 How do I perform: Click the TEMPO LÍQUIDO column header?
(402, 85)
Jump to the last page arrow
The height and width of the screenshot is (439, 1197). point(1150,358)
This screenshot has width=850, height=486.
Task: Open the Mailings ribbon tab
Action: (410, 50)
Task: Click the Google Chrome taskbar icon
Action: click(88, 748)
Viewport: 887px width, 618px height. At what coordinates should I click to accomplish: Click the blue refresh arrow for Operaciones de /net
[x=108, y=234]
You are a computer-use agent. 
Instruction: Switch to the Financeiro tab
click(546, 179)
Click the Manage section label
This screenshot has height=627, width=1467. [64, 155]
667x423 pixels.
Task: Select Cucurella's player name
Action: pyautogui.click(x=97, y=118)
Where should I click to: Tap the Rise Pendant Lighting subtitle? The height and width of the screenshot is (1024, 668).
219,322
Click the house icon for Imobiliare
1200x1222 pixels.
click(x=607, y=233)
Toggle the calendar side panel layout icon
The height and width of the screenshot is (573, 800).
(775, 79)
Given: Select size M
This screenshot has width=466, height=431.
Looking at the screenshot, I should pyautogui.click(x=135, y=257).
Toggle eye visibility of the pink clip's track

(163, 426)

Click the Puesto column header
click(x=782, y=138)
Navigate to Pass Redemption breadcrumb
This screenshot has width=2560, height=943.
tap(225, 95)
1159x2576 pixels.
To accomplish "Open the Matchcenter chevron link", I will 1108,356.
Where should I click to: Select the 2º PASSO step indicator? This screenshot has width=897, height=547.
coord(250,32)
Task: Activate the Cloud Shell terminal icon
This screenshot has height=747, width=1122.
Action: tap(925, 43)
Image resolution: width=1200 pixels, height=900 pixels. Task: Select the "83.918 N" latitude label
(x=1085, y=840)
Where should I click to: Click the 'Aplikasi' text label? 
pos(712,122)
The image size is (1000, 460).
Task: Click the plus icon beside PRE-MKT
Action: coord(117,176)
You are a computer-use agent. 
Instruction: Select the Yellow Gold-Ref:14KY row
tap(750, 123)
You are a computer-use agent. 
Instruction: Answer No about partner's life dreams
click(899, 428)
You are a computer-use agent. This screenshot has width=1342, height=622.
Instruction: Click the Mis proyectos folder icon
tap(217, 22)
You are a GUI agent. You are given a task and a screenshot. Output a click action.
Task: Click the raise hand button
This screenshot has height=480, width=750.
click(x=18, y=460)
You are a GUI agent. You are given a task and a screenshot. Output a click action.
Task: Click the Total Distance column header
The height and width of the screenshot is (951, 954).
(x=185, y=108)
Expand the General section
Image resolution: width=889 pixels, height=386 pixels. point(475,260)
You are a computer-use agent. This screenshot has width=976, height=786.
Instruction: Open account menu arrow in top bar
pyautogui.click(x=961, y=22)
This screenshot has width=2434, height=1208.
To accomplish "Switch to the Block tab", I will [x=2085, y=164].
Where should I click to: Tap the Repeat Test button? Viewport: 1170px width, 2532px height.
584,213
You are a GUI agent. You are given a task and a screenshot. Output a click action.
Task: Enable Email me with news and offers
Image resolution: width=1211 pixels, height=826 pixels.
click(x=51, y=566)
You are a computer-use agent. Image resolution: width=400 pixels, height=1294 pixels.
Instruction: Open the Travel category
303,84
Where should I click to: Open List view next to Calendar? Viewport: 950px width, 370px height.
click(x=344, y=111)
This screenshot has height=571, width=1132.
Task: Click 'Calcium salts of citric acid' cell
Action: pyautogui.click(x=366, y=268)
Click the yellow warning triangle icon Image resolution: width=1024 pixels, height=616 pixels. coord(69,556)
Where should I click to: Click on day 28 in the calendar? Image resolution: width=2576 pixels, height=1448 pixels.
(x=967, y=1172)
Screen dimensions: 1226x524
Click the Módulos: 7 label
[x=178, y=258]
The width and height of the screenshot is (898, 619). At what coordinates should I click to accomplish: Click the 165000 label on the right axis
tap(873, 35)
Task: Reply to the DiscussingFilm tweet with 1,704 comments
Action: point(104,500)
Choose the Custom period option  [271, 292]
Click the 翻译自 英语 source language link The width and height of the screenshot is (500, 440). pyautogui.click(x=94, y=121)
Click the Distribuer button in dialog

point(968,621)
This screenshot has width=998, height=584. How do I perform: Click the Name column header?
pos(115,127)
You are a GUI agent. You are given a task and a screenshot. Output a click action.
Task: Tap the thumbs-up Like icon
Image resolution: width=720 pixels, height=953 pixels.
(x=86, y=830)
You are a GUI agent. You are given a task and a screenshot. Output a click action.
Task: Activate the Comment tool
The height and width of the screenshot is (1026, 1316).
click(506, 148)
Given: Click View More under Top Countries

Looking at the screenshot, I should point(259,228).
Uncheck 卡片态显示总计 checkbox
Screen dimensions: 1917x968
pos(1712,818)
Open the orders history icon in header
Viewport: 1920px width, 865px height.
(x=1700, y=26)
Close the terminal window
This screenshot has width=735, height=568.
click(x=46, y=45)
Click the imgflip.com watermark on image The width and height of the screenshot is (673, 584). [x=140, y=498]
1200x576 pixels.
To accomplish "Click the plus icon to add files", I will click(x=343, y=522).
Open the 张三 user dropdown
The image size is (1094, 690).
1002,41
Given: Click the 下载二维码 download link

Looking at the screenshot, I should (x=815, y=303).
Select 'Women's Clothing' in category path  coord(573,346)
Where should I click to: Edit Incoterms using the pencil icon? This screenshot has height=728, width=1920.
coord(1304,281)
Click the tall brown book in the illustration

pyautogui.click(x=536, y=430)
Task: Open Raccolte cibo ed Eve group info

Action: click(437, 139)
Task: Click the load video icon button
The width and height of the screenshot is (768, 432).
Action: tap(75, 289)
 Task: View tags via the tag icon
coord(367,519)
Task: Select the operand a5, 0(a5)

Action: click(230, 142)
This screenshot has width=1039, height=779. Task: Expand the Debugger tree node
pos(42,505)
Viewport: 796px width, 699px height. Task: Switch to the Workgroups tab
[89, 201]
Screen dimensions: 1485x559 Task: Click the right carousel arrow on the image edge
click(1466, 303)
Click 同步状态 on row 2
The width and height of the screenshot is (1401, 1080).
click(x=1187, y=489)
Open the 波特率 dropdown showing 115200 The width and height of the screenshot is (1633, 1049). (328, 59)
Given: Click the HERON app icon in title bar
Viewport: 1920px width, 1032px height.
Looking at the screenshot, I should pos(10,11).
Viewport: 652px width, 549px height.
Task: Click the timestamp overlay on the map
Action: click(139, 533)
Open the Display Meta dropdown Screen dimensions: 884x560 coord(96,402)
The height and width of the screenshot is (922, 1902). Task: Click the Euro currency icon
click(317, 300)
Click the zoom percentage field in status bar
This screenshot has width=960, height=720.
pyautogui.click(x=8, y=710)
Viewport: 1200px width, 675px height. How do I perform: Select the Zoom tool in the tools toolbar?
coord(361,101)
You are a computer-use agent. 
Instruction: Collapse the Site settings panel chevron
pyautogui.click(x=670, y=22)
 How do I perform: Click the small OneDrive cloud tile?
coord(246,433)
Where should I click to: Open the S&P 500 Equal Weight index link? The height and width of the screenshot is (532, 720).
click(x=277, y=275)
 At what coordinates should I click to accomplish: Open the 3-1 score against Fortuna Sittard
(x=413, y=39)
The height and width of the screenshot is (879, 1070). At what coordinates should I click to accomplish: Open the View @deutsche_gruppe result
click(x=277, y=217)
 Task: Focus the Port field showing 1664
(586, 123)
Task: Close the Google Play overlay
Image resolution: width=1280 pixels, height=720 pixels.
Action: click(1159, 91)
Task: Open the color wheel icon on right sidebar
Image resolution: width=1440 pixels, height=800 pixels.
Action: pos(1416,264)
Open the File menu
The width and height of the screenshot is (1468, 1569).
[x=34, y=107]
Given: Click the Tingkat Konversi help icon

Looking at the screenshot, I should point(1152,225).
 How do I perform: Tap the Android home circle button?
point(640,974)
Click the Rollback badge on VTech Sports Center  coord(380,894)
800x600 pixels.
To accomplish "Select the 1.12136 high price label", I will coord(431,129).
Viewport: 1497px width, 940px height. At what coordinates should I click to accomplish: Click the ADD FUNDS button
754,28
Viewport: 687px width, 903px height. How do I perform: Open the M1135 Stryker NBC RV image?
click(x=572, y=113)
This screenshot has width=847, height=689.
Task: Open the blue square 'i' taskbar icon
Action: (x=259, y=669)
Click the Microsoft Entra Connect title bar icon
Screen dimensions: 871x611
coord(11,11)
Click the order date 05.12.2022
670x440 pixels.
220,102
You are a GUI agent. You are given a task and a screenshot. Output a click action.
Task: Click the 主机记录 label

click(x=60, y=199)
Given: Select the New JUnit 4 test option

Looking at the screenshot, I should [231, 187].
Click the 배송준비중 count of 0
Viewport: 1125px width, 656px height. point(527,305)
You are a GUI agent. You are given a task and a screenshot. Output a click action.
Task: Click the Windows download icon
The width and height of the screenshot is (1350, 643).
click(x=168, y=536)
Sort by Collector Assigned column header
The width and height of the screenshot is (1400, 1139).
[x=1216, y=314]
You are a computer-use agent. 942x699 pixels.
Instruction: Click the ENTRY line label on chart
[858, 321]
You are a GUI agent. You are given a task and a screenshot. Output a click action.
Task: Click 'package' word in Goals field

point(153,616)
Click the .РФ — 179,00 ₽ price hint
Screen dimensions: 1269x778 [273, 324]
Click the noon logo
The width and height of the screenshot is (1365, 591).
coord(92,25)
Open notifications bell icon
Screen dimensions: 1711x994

■ **EXERCISE DIRECTIONS**
Give only the lines from the one holding "Given: Click View More under Top Countries" through the one holding "Select 'Women's Clothing'", each restated exactly as it appears above.

■ **ANSWER FOR THIS EXERCISE**
Given: Click View More under Top Countries

Looking at the screenshot, I should point(259,228).
Uncheck 卡片态显示总计 checkbox
Screen dimensions: 1917x968
pos(1712,818)
Open the orders history icon in header
Viewport: 1920px width, 865px height.
(x=1700, y=26)
Close the terminal window
This screenshot has width=735, height=568.
click(x=46, y=45)
Click the imgflip.com watermark on image The width and height of the screenshot is (673, 584). [x=140, y=498]
1200x576 pixels.
To accomplish "Click the plus icon to add files", I will click(x=343, y=522).
Open the 张三 user dropdown
The image size is (1094, 690).
1002,41
Given: Click the 下载二维码 download link

Looking at the screenshot, I should (x=815, y=303).
Select 'Women's Clothing' in category path  coord(573,346)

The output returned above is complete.